Daniel Brands ist im Achtelfinale von Wimbledon der letzte verbliebene Deutsche

London. Der Mann hat Mut. Und so schnappte sich Daniel Brands am Sonntag sein Deutschland-Trikot aus dem Koffer und machte sich auf den Weg, um irgendwo in London die Truppe von Joachim Löw seelisch-moralisch und auch mal mit "ordentlichem Gebrüll" zu unterstützen. Kneifen und Bangemachen gilt nun mal nicht für den 22-Jährigen in diesen verrückten Tagen, in denen er sein größtes Tennisabenteuer erlebt. In denen er den amtierenden Weltmeister Nikolai Dawidenko von den gepflegten Grüns von Wimbledon vertreibt, in denen er auch ein hitziges Skandalspiel gegen den Rumänen Victor Hanescu übersteht, dabei vier Matchbälle abwehrt und nun als letzter Deutscher grüßt. "Ich lebe wie in einem Traum", sagt der Niederbayer.

Aus lichter Höhe von 1,96 Meter betrachtet Brands die Welt des Wanderzirkus schon etwas länger. Doch was er nun im Frühling und Sommer 2010 sieht, ist so erfreulich wie noch nie in seiner Laufbahn. Denn der tüchtige Deggendorfer scheint endlich den Anschluss an die erweiterte Weltspitze gefunden zu haben. Brands ist wie geschaffen für das Powerspiel auf dem Rasen. Mit seinem harten, kompromisslosen Aufschlag und den wuchtigen, manchmal überwältigend schnellen Grundschlägen kann er vielen Ärger bereiten. Auch einem wie dem Tschechen Tomas Berdych, dem er heute im Achtelfinale gegenübertritt. "Meine Reise kann noch weitergehen", sagt Brands, der in der Weltrangliste auf Platz 98 geführt wird.

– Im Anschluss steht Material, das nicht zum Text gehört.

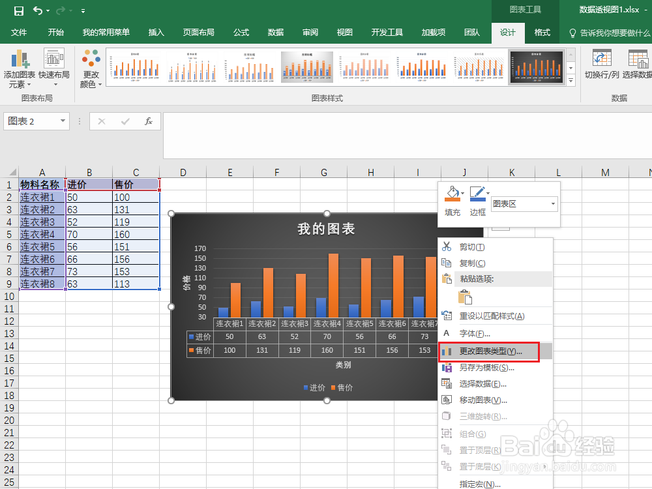Click the fx insert function button
This screenshot has width=652, height=489.
click(x=149, y=121)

Erstaunlich cool präsentierte sich der Debütant auch am Freitagabend, als sein Gegenüber Hanescu durchdrehte, in die Richtung von lärmenden Zuschauern spuckte und dann das Spiel so offenkundig abschenkte, dass ihm eine 12 000-Euro-Strafe aufgebrummt wurden. "Der war so sauer, weil ich diese Matchbälle abgewehrt habe. Am Ende hatte er einen richtigen Blackout", sagt Brands. Der stille Riese konzentriert sich am liebsten auf sich selbst. Und weil der zupackende Rechtshänder gerade erst so richtig auf den Dreh im Tennisgeschäft gekommen ist, prophezeit ihm nicht nur ein Beobachter wie Daviscup-Teamchef Patrik Kühnen "eine starke, erfolgreiche Zeit" und eine "vielversprechende Zukunft". Wo genau das alles enden soll, weiß auch Brands nicht. "Ich setze mir keine vermessenen Ziele. Aber ich denke, dass ich die Top 30 schaffen kann."

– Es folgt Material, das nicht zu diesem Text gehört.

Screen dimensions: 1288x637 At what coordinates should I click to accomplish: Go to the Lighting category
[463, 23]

Wie eine Initialzündung wirkte für Brands der letztjährige Auftritt bei den Münchner BMW Open - bei seinem erklärten Lieblingsturnier wirbelte der "Turm von Deggendorf" damals fast rauschhaft über den Sand und war erst im Halbfinale zu stoppen. "Das Turnier zeigte mir eigentlich zum ersten Mal: Ich kann mit den wirklich Guten mithalten, ich muss mich nicht verstecken", sagt Brands, "ich bin da mit einem guten Schub Selbstbewusstsein weggefahren." Jedenfalls reichte das Auftanken fürs eigene Ego auch noch umgehend für den ersten Sieg über einen Top-Ten-Spieler. Das Geschenk einer Wildcard von Hamburgs Turnierchef Michael Stich nahm Brands im Sommer 2009 artig entgegen und revanchierte sich für so viel Vertrauen mit dem Coup gegen Frankreichs Gilles Simon. Auch in diesem Jahr tritt er mit einer Wildcard am Rothenbaum an.

Eine große Überraschung verpasste Daviscupspieler Philipp Petzschner. Der Bayreuther musste sich dem spanischen Weltranglistenersten Rafael Nadal nach 3:45 Stunden Spielzeit mit 4:6, 6:4, 7:6 (7:5), 2:6 und 3:6 geschlagen geben und ärgerte sich anschließend über einige Situationen, in denen er seine Linie verloren hatte. "Hier wäre mehr möglich gewesen", sagte Petzschner. Ausgeschieden ist auch der Lübecker Qualifikant Tobias Kamke, der dem Franzosen Jo-Wilfried Tsonga mit 1:6, 4:6 und 6:7 (1:7) unterlag.